§ **Exercises**:
1. In the text answering Orthodox theology, restate the paragraph beginning "The following will briefly answer" more concisely, keeping its main facts.
2. According to the text answering Orthodox theology, what is the title of the original O.C.A. article?
3. Return the portion of the text answering Orthodox theology between "The following will" and "may need it.", inclusive.

§ **Text passage**:
______________________________

Answering Orthodox Theology :: By Daniel Payne

The following will briefly answer/rebut the theology and theological statements made by the Orthodox Church in America relating to salvation by grace. Posting as a reference for anyone who may need it.

See the original O.C.A. article titled “Salvation Is Indeed by Grace” here: https://oca.org/reflections/fr.-john-breck/salvation-is-indeed-by-grace

Excerpt from article: If we were not continually tempted to fall back into sin, there would be no need for such a “synergy.” Then we could declare, with absolute confidence, “once saved, always saved!”

Response: No one is able to overrule salvation that comes through belief. The only way to not be saved is to not believe:

“But ye believe not, because ye are not of my sheep, as I said unto you. My sheep hear my voice, and I know them, and they follow me: And I give unto them eternal life; and they shall never perish, neither shall any man pluck them out of my hand” (John 10:26-28).

______________________________

§ **Records from a data collection**:
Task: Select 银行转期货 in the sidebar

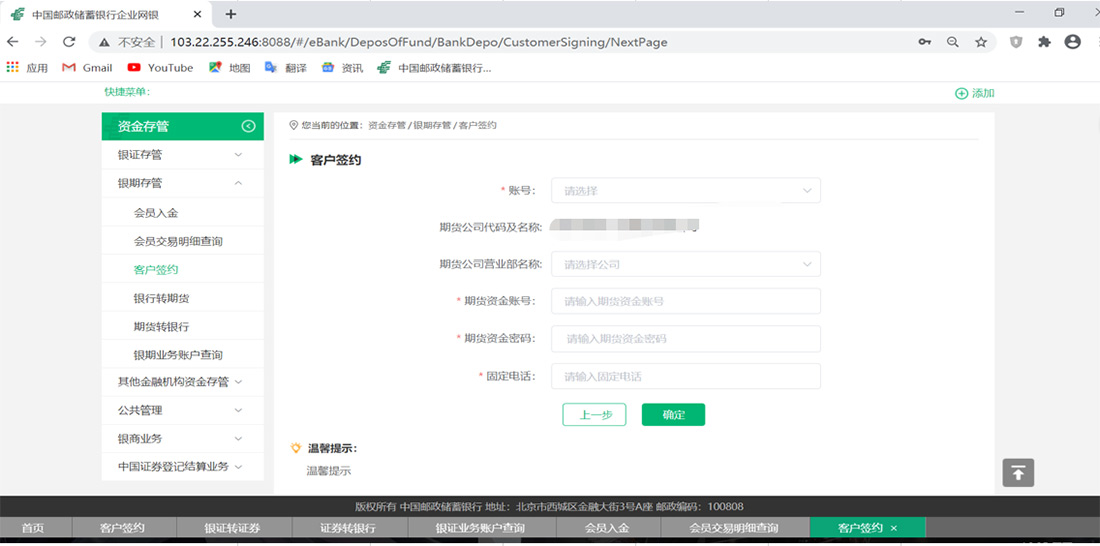Action: point(161,299)
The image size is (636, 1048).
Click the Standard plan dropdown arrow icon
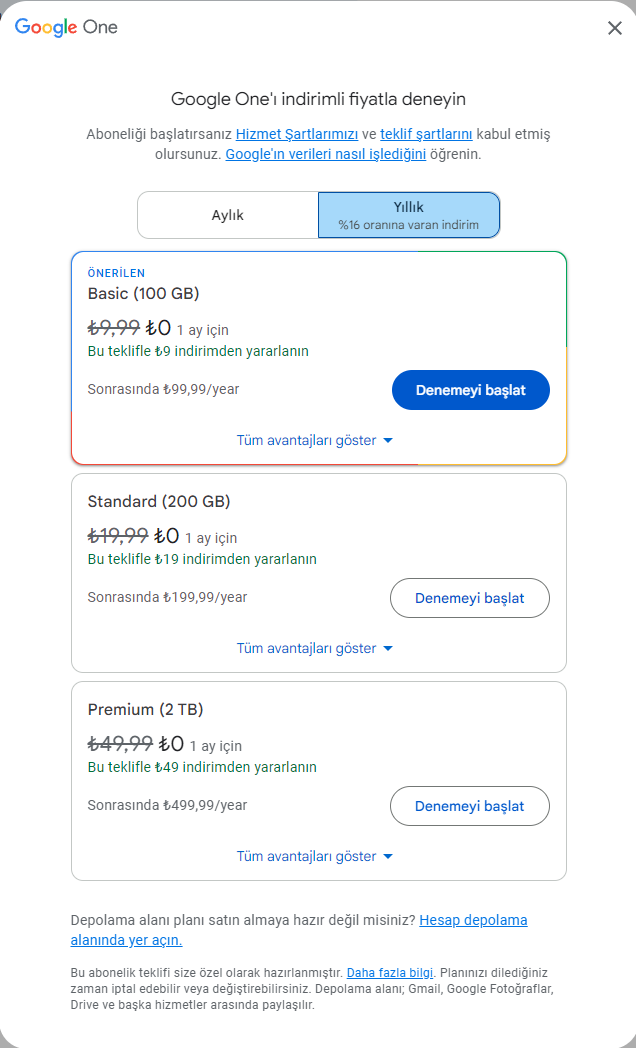point(388,648)
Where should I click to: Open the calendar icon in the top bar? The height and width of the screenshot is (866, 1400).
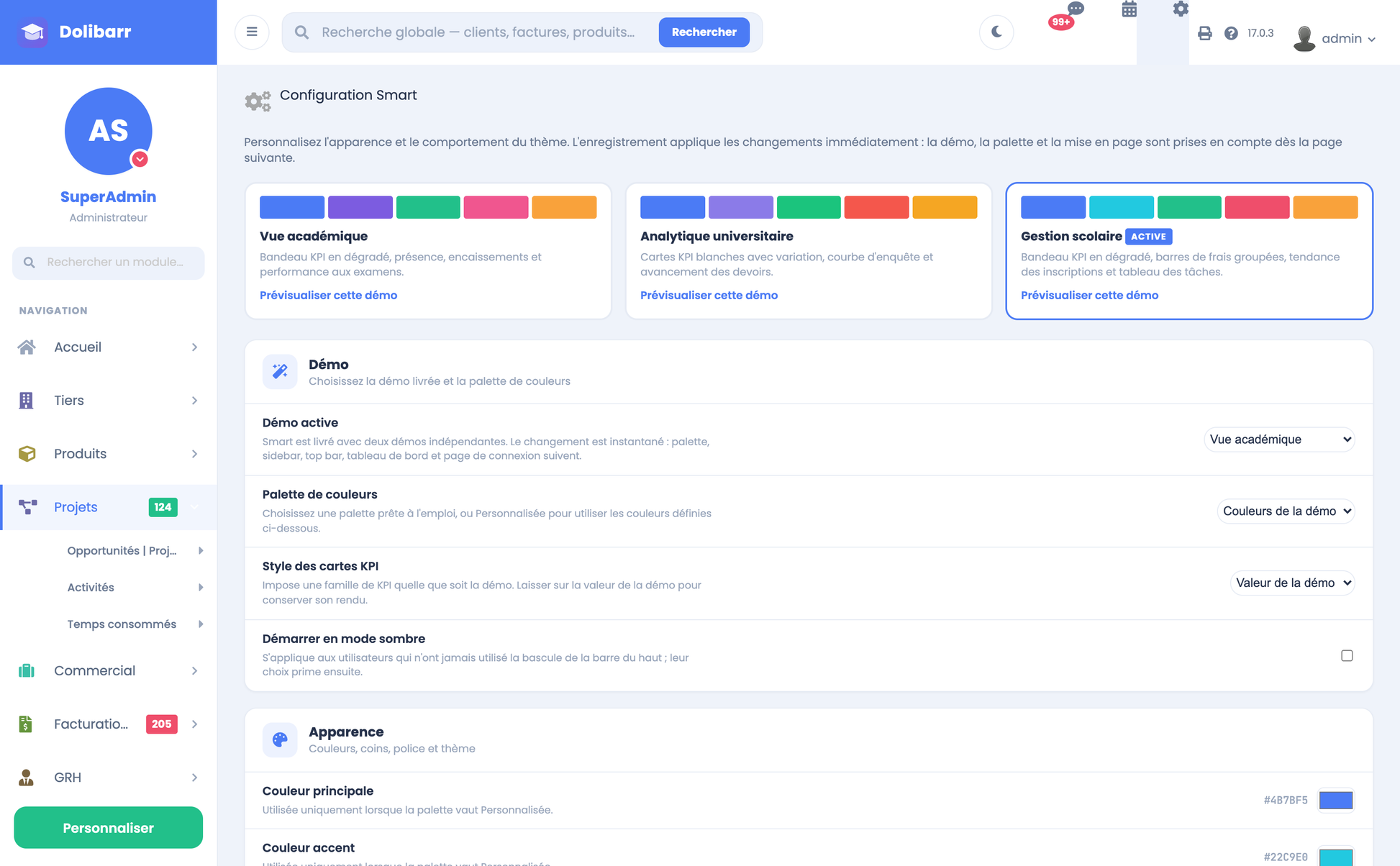coord(1129,9)
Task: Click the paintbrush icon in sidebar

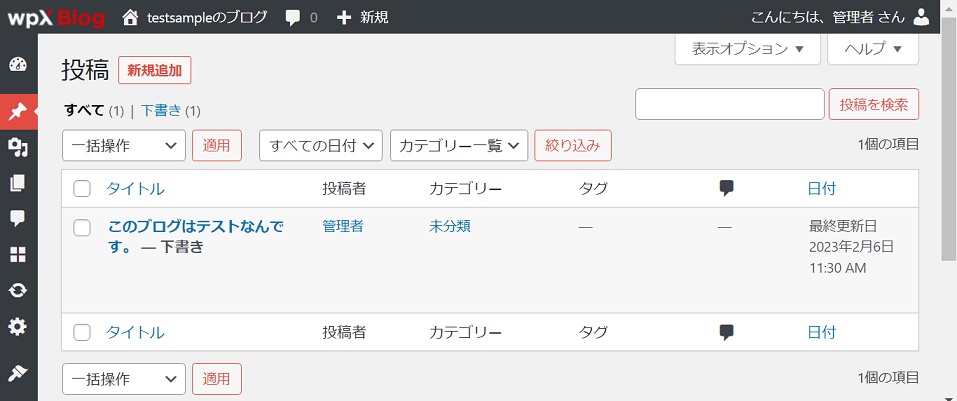Action: (18, 372)
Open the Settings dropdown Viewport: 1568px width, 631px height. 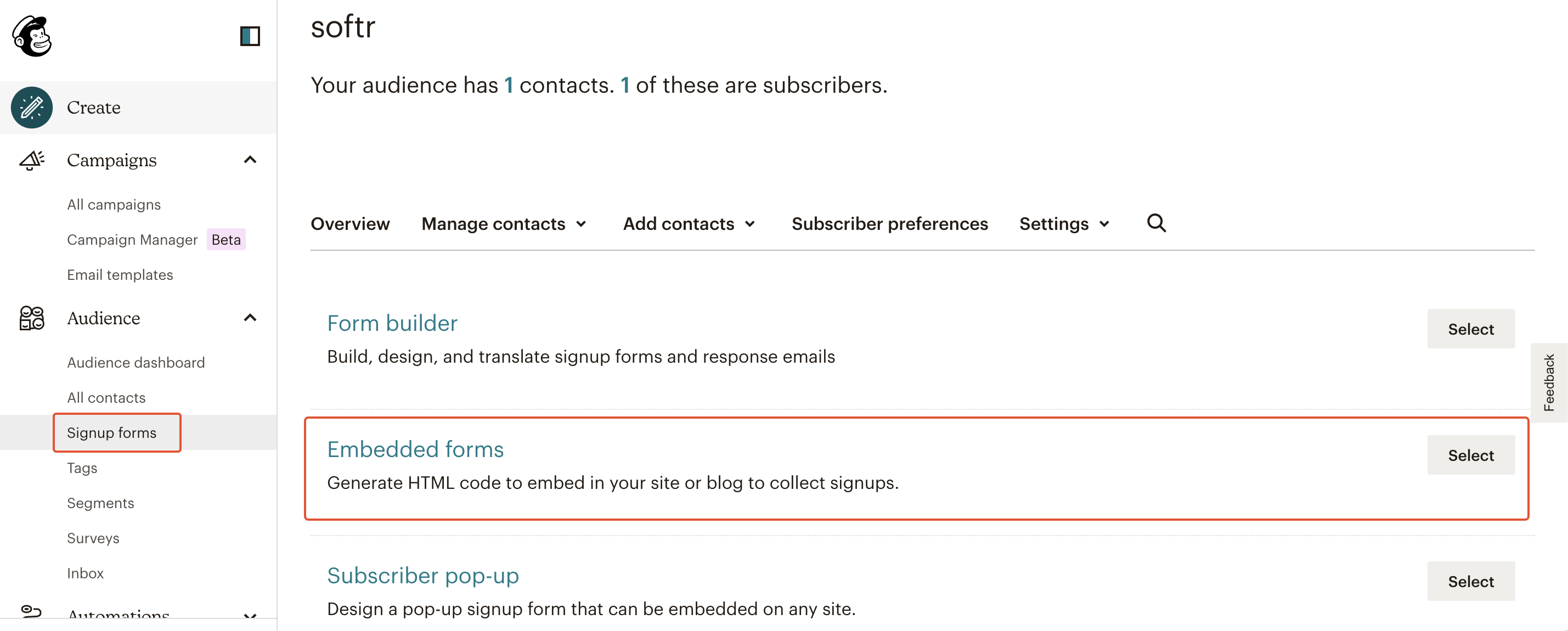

______________________________

§ **The answers**:
1. This piece briefly rebuts the Orthodox Church in America's theology and theological statements on salvation by grace, and it is posted as a reference for anyone who may need it.

2. "Salvation Is Indeed by Grace"

3.
The following will briefly answer/rebut the theology and theological statements made by the Orthodox Church in America relating to salvation by grace. Posting as a reference for anyone who may need it.